Portrait of a young man. His project for thr museum juxtaposes historical works from our permanent collection of Renaissance and Baroque art with his own series of paintings, sculptures, videos and neons. Here, Grasso provocatively forms literal and figurative connections between the past and the present. Other central works in the exhibition include a series of neons inspired by Grasso's interest in "the father of modern science" Galileo Galilei.
French artist Laurent Grasso investigates shifting and multiple time frames in his conceptual art practice. His project at the Bass Museum of Art juxtaposes historical works from our permanent collection of Renaissance and Baroque art with his own series of paintings, sculptures, videos and neons. Here, Grasso provocatively forms literal and figurative connections between the past and the present.
The exhibition takes as its departure point Laurent Grasso’s reflections on the rationality of the Renaissance, “the age of discovery,” a period in time when man began seeing the world in a completely different manner, becoming interested in individuality, the natural world, science, cosmology and the study of geography.
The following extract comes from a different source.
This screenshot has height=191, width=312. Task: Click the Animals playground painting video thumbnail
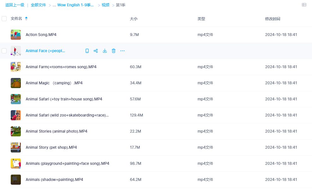(x=16, y=164)
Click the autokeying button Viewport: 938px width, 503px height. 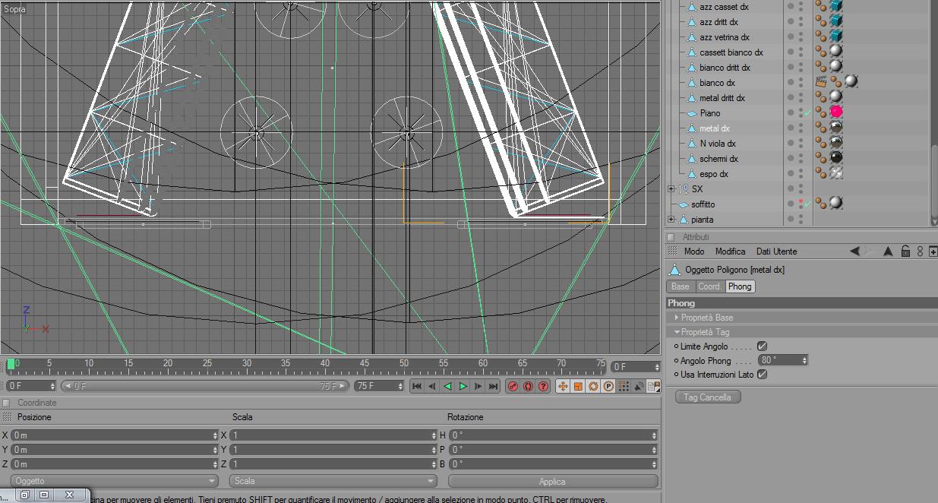coord(528,386)
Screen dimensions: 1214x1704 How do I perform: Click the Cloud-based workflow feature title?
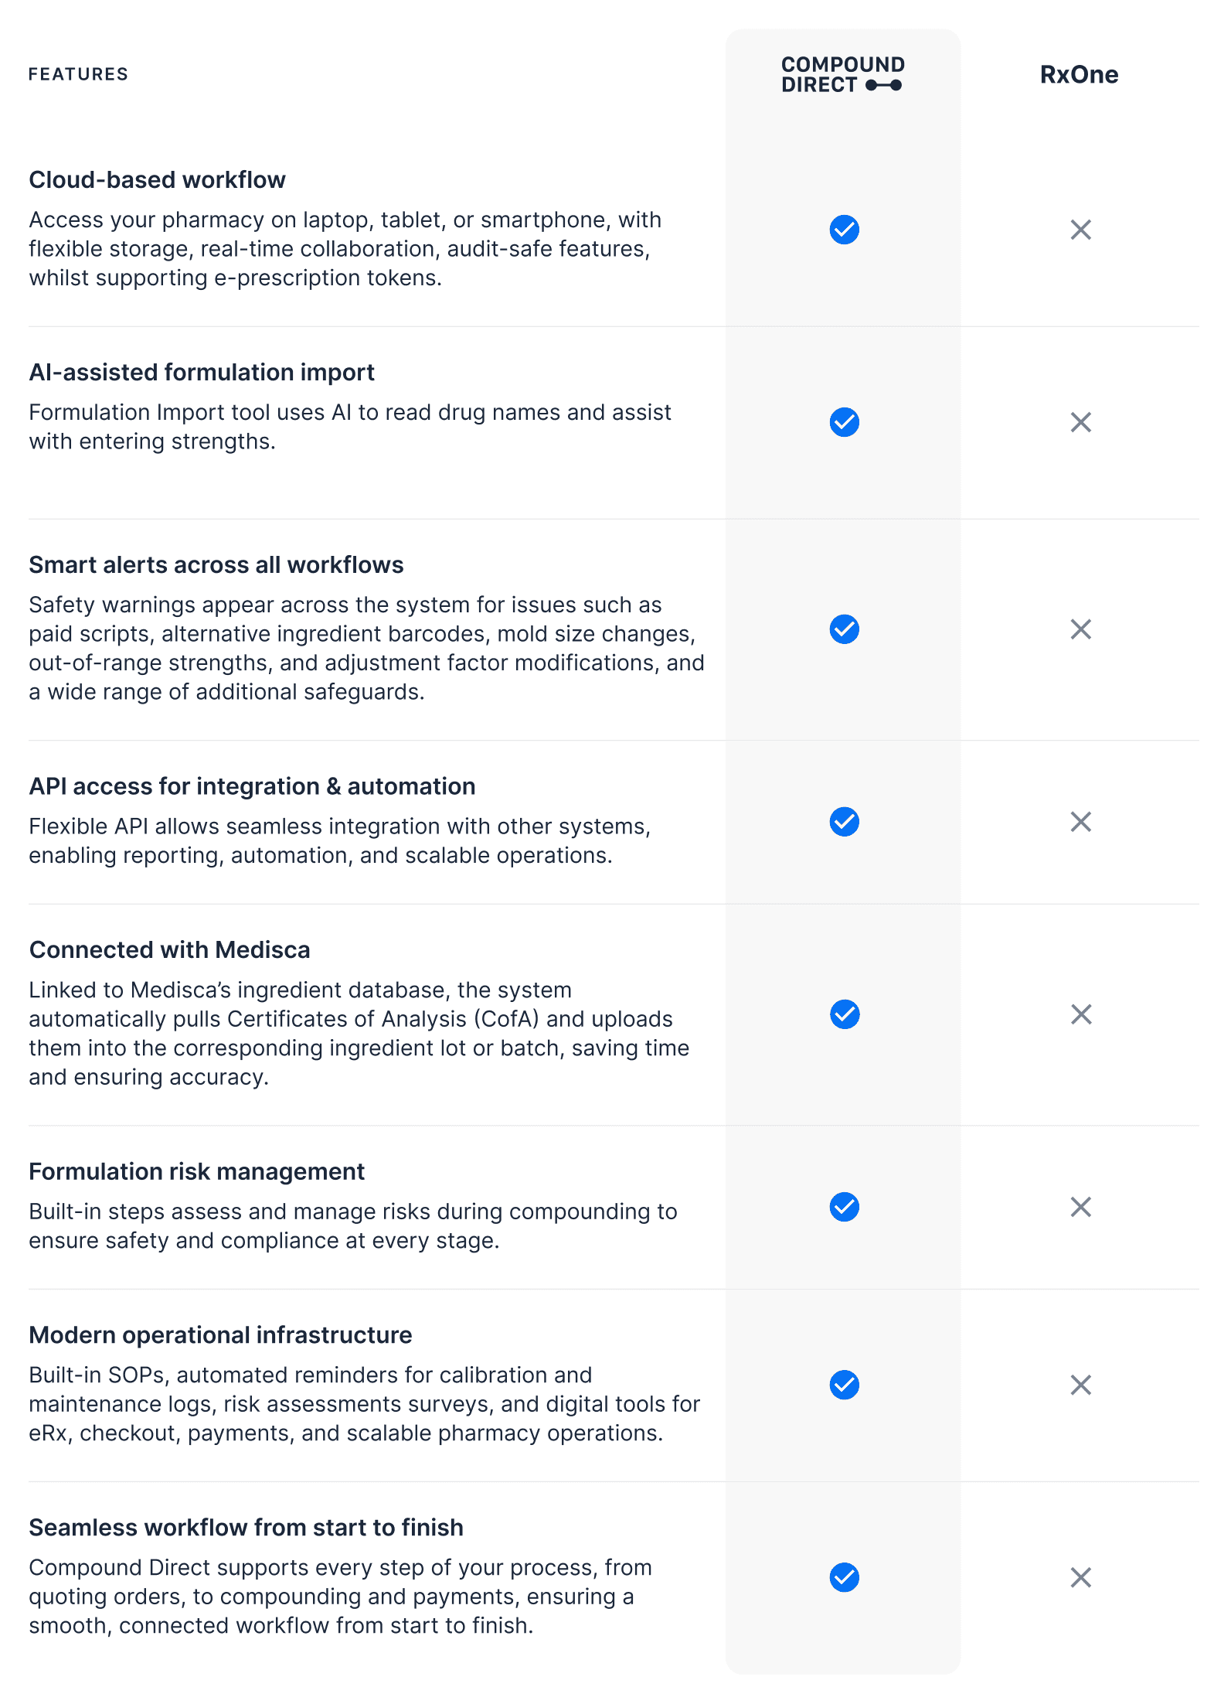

A time when science and the arts were not disparate fields but rather informed one another.
In the exhibition, Grasso’s fascination with history and science culminates in a recent series of paintings entitled Studies into the past. Produced in collaboration with professional art restorers these works incorporate select imagery such as trees, figures and portions of landscape; and are meticulously reproduced from famous paintings by Uccello, Fra Angelico, Mantegna and Botticelli. However, the artist also integrates depictions of miraculous phenomena such as eclipses, floating rocks and northern lights—imagery that reoccurs throughout Grasso’s practice but would not have appeared in, for example, a Botticelli. Within these works, he layers and recontextualizes this iconography to cast doubt on his own authorship and blur the line we often draw between the historical and contemporary.
Other central works in the exhibition include a series of neons inspired by Grasso’s interest in “the father of modern science,” Galileo Galilei. For Grasso’s work 1610, he pointedly transforms one of the astronomer’s original sketches of a star constellation into neon.
It was at this time Galileo published Sidereus Nuncius (Starry Messenger), proving that the Earth revolved around the Sun, which quickly led to his condemnation by the Roman Catholic Church. According to Grasso, the use of neon forms an allusion to the time it takes light to travel to one’s eye and the more than 350 years it took the Church to admit that Galileo was right. Light is an important metaphor for the artist, as it refers not only to Galileo’s scientific and historical contributions but also to knowledge itself, truth and even time travel.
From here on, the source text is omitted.